Pesta demokrasi merupakan istilah yang kerap kali kita dengar untuk menggambarkan pelaksanaan Pemilihan Umum (Pemilu). Istilah pesta demokrasi pertama kali dipopulerkan oleh Presiden RI ke-2, Soeharto. Menurut sejarah, Soeharto pertama kali mengemukakan istilah tersebut pada tahun 1981 saat berpidato dalam pembukaan rapat Gubernur/Bupati/Walikota se-Indonesia.
Pemilihan Umum yang lazim kita sebut dengan Pilpres, Pilkada, Pilbup, dll pun telah menemukan hilirnya.

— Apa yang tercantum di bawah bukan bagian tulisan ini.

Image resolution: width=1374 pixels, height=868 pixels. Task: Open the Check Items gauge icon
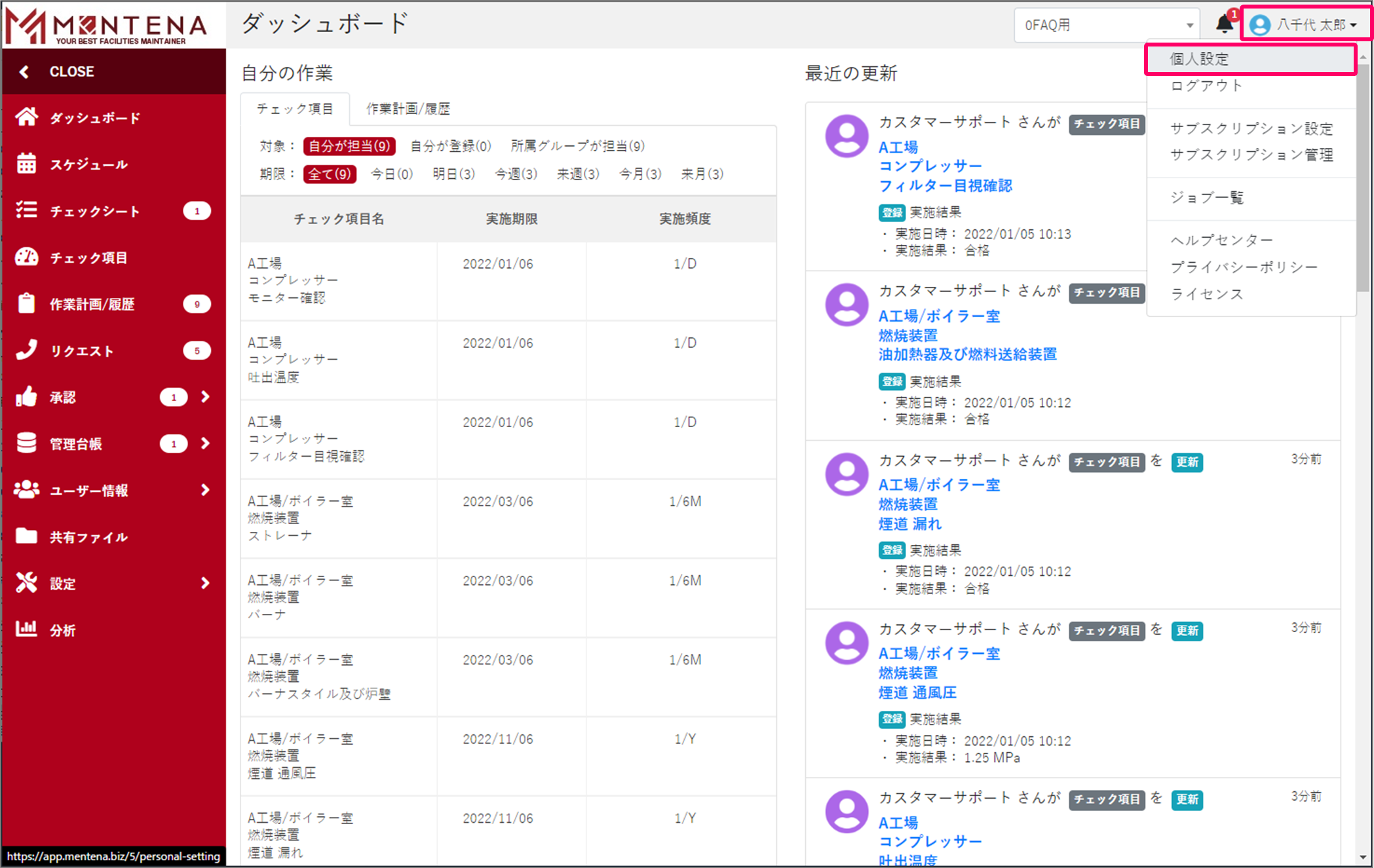pos(27,257)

Tak terkecuali Pilkada Kabupaten Sleman yang menyisakan buih-buih apapun itu yang harusnya bisa kita ambil hikmah dari dalam gegap gempitanya, hingar bingarnya, gemerlap lampunya, pernyataan konyolnya, dan suara knalpotnya.
Sumsuman dan Kemenangan.
Seperti pada umumnya pesta kawinan, akan ada suatu acara setelah pesta yang biasanya dibungkus bersamaan dengan evaluasi, sarasehan, atau pembubaran panitia yang dalam tradisi jawa disebut dengan Sumsuman . Bagi orang jawa, sumsuman merupakan sebuah tradisi ketika pesta telah usai. Meskipun sudah mulai usang, tak ada salahnya kita sedikit menggali makna dari tradisi tersebut.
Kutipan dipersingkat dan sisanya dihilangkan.